==== Passage given

There comes a time in all our lives where we realize we must tweak how we fight for control. Would it inspire you to know, that you can give up the kind of fighting that leaves you continually exhausted, and instead, fight in a way that refreshes you? God and you both know life is a fight. God must truly celebrate when He witnesses us learn to fight smarter, instead of harder. Fighting harder is all about you and your effort. Fighting smarter is all about attacking life, but by relinquishing all control into the hands of the Creator of all things. To use a flying illustration, fighting harder is having God as your co-pilot. Fighting smarter is letting God be the pilot, and you’re His co-pilot. You’ll always be in some form of a fight, but who you allow to have ultimate control, makes all the difference. Controlling anything requires tremendous energy. You ultimately have control over only one thing in life. You control(give permission)to who gets to be the one in control. If you are currently the one who is controlling things, you will recognize it by how much it exhausts you. When you are tempted to continually control anything, just remember Moses’s mother, and how she had to let go of controlling her son’s life, and entrusted his future into the hands of God. Be encouraged, God still wants you to be wise, strategic, deliberate, and sly, but all control belongs to Him. What fights are you currently controlling? Do you think the outcomes of your fights will be better if left in your hands of control, or will they be better if you let go of that basket, and entrust the outcomes into the hands of Jesus? 

Meditate and Respond:

  1. Control is a difficult thing to define and notice. I implore you to humbly and authentically pause and write down the things in your life that are exhausting you. Exhaustion isn’t all telling, but often we get seriously exhausted by trying to control things that we have no business controlling. Do you have trusted friends that you could give permission to point out areas where they think you are too controlling? If so, humbly ask them, and do not get upset at them, if they risk sharing some truth with you. 
  2. If question one revealed anything to you about how controlling you are, then write out 3 of the simplest steps you can take, starting today, to begin to train yourself to let go of control. Trust God with all results and outcomes. Also, think of a way to daily remind yourself to keep letting go of control. It will be a hard new habit to create, and the temptation to become the “pilot” again will be huge. 
  3. If you truly trust God, and fully acknowledge that God is with you, then you need not fear what is ahead of you. C.S. Lewis said, “Life with God is not immunity from difficulties, but peace in difficulties.” 
  4. Bible Verse to Meditate on: Psalm 135:6-7, 2 Chronicles 20:6, Psalm 93:1, Romans 8:28, Psalm 46:1, Luke 1:37, Ephesians 3:20, Matthew 10:16, Psalm 27:1. 


HYDRATE — WINNING FROM THE INSIDE 17 (Mt. 5:31-32) “Divorce”

“It has been said, ‘Anyone who divorces his wife must give her a certificate of divorce.’ 32 But I tell you that anyone who divorces his wife, except for marital unfaithfulness, causes her to become an adulteress, and anyone who marries the divorced woman commits adultery.”
Matthew 5:31-32

DRINK IT IN:

Let me be clear in this “nasty” teaching of Jesus’.
Jesus loves people who have never been married.
Jesus loves people who are married.
Jesus loves people who are fighting in their marriage.
Jesus loves people who are filing for divorce in their marriage.
Jesus loves people who are divorced.
Jesus loves people who have been divorced multiple times.

========

Written instruction 1
Translate this sentence from the devotional text into Spanish: "Controlling anything requires tremendous energy."
Written instruction 2
According to the devotional text, whom should you remember when you are tempted to continually control anything?
Written instruction 3
Write out word for word the stretch of the devotional text from "1. Control is" through "truth with you.".

==== Dataset section

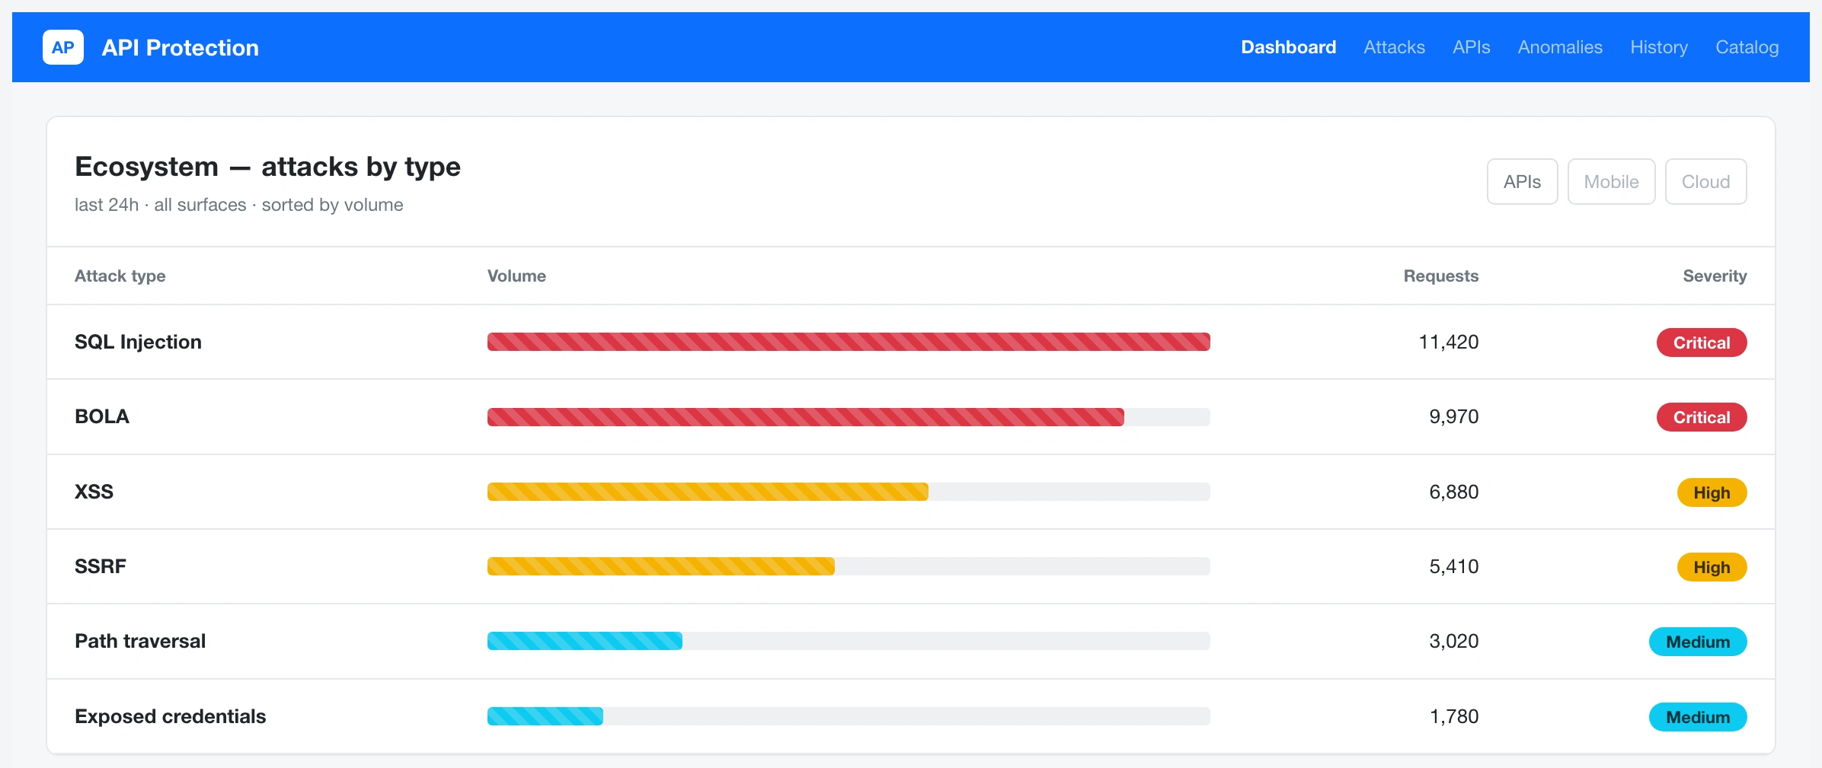The width and height of the screenshot is (1822, 768).
Task: Click the SQL Injection Critical badge
Action: click(1702, 343)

========

Full output 1
Controlar cualquier cosa requiere una energía tremenda.

Full output 2
Moses's mother.

Full output 3
1. Control is a difficult thing to define and notice. I implore you to humbly and authentically pause and write down the things in your life that are exhausting you. Exhaustion isn’t all telling, but often we get seriously exhausted by trying to control things that we have no business controlling. Do you have trusted friends that you could give permission to point out areas where they think you are too controlling? If so, humbly ask them, and do not get upset at them, if they risk sharing some truth with you.